Jaskobrot pisze:Jesli, zdaniem niektórych, stosowanie maszyn jest za drogie, to moze powinni usunąć dzwig. Wszak pręty zbrojeniowe i szalunki można nosić po schodach. Po taniosci
Pewnie Kolego można nosić i pręty i szalunki, tylko wyszłoby drożej i dlatego póki co są żurawie, które też nie są tanie, bo Herkules do najtańszych nie należy z uwagi na jakość tych maszyn. A to, że betonują "wiaderkiem"? Kompletnie nie rozumiem dlaczego to niektórym przeszkadza. Strop wylany pompą , czy pojemnikiem do betonu musi odstać. Nie da się nic na nim nic robić w tym samym dniu. To że betonują pojemnikiem świadczy o tym, że ktoś zwraca uwagę na koszty. To nie Dubaj ani nawet biurowiec w Warszawie tylko Rzeszów. Podejrzewam, że oszczędzają, bagatela , z 6 tyś na każdym stropie.

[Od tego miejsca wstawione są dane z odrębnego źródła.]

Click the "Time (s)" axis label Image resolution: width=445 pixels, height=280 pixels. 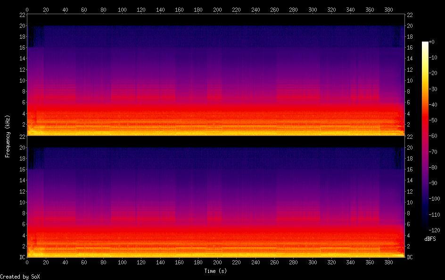[216, 271]
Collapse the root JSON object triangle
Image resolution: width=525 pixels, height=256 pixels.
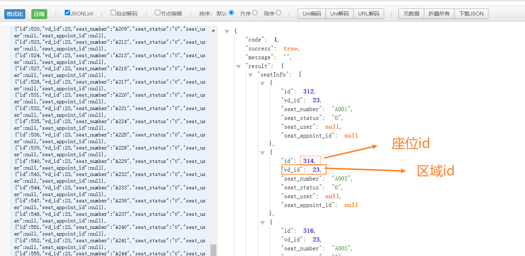pos(227,31)
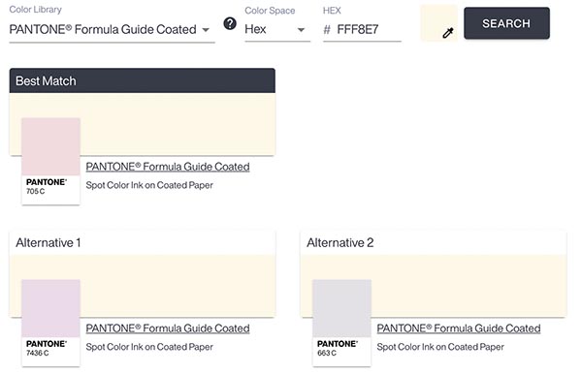The width and height of the screenshot is (582, 375).
Task: Click the 705 C label under pink swatch
Action: [36, 192]
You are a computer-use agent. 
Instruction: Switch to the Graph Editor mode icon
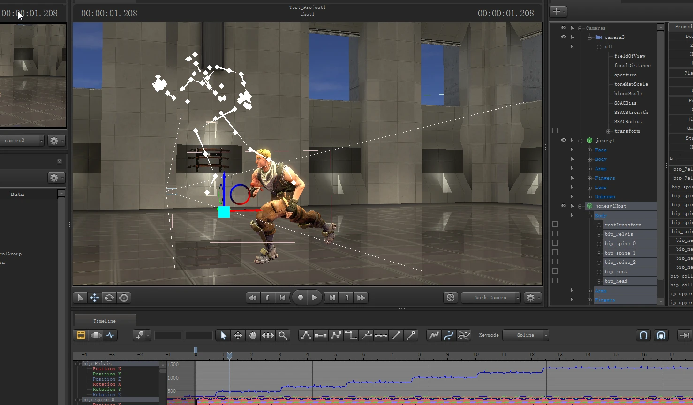coord(110,335)
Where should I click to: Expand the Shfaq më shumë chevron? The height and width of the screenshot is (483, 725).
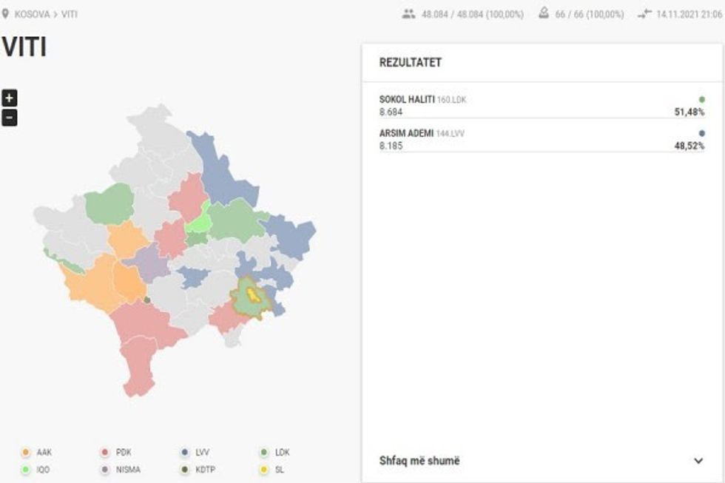(698, 461)
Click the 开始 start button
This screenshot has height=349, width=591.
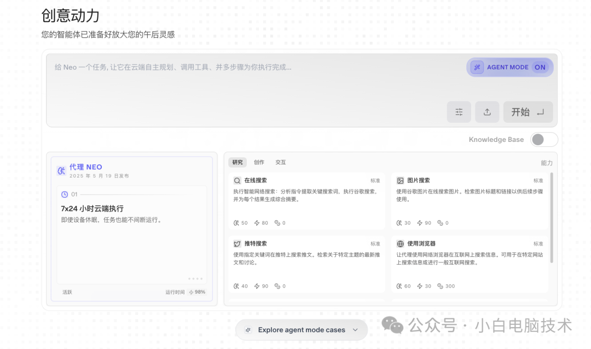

A to czy leją pompą, czy koszem nie wpływa w mojej opinii na komfort budynku
. Nie sądzę aby do samej góry używali pojemnika, bo to rzeczywiście byłaby jakaś masakra ! Jak dojdzie wysokość, to pewnie zmienią technologię i będzie można podziwiać rozwiązania, których Rzeszów nie widział. W sumie i teraz budowa biedą nie śmierdzi. Deskowania z Doki. Na filmiku widać, że nawet sklejka oryginał. Widać, że tu gdzie trzeba, to nie oszczędzają.